## GIVEN TASK
Scale the portion of the material that opens with the line containing "Height legend sample" and closes with the line containing "[x=149, y=41]", both lines included, by rewriting every line in it and multiplying each coordinate by 2.4. Round each result to a whole number with halves rounded up, and leave all other text and numbers unchanged.

[ROWS start]

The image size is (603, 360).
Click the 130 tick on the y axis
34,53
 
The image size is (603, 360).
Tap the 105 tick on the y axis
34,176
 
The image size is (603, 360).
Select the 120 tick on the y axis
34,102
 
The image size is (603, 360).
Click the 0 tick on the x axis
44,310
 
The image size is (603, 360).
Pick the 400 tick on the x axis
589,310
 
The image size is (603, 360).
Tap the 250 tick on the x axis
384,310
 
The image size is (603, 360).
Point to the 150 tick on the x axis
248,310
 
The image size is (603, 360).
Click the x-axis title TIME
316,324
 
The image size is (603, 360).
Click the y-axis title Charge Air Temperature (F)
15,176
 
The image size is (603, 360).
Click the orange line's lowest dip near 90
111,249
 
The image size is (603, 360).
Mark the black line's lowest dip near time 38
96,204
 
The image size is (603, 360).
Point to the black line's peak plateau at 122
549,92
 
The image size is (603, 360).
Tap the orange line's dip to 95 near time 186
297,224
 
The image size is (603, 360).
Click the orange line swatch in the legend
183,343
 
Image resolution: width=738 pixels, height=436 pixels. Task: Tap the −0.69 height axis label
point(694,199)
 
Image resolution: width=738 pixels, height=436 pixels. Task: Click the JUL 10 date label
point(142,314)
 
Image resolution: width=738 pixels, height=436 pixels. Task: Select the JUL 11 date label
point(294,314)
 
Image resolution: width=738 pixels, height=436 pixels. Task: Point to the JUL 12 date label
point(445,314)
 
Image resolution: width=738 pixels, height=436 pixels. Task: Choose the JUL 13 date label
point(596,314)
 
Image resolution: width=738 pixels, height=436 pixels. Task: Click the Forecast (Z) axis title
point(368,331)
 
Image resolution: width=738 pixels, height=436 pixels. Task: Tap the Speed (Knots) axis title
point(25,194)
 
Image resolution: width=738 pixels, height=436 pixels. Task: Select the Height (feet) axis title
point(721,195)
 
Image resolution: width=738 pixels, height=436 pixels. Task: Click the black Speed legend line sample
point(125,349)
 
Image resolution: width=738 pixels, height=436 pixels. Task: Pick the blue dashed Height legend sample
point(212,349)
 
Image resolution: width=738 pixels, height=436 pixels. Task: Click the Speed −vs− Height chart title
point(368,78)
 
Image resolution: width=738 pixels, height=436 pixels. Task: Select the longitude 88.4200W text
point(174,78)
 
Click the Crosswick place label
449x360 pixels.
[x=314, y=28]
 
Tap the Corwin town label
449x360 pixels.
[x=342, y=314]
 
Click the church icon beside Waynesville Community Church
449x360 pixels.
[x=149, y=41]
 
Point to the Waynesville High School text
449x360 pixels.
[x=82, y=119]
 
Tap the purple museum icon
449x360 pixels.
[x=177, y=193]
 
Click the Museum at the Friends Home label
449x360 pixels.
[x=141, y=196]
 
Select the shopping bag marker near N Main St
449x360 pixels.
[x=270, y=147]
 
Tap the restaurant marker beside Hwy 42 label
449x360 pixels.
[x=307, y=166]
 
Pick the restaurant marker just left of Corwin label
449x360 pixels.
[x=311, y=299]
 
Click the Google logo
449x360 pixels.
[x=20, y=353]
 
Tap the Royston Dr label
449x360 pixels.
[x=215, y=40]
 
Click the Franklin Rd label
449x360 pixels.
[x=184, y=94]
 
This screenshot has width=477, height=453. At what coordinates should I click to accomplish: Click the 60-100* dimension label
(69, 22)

[ROWS end]

## SOLUTION FOR THIS TASK
Image resolution: width=738 pixels, height=436 pixels. Task: Pick the blue dashed Height legend sample
point(509,838)
 
Image resolution: width=738 pixels, height=436 pixels. Task: Click the Speed −vs− Height chart title
point(883,187)
 
Image resolution: width=738 pixels, height=436 pixels. Task: Select the longitude 88.4200W text
point(418,187)
 
Click the Crosswick place label
449x360 pixels.
[x=754, y=67]
 
Tap the Corwin town label
449x360 pixels.
[x=821, y=754]
 
Click the church icon beside Waynesville Community Church
449x360 pixels.
[x=358, y=98]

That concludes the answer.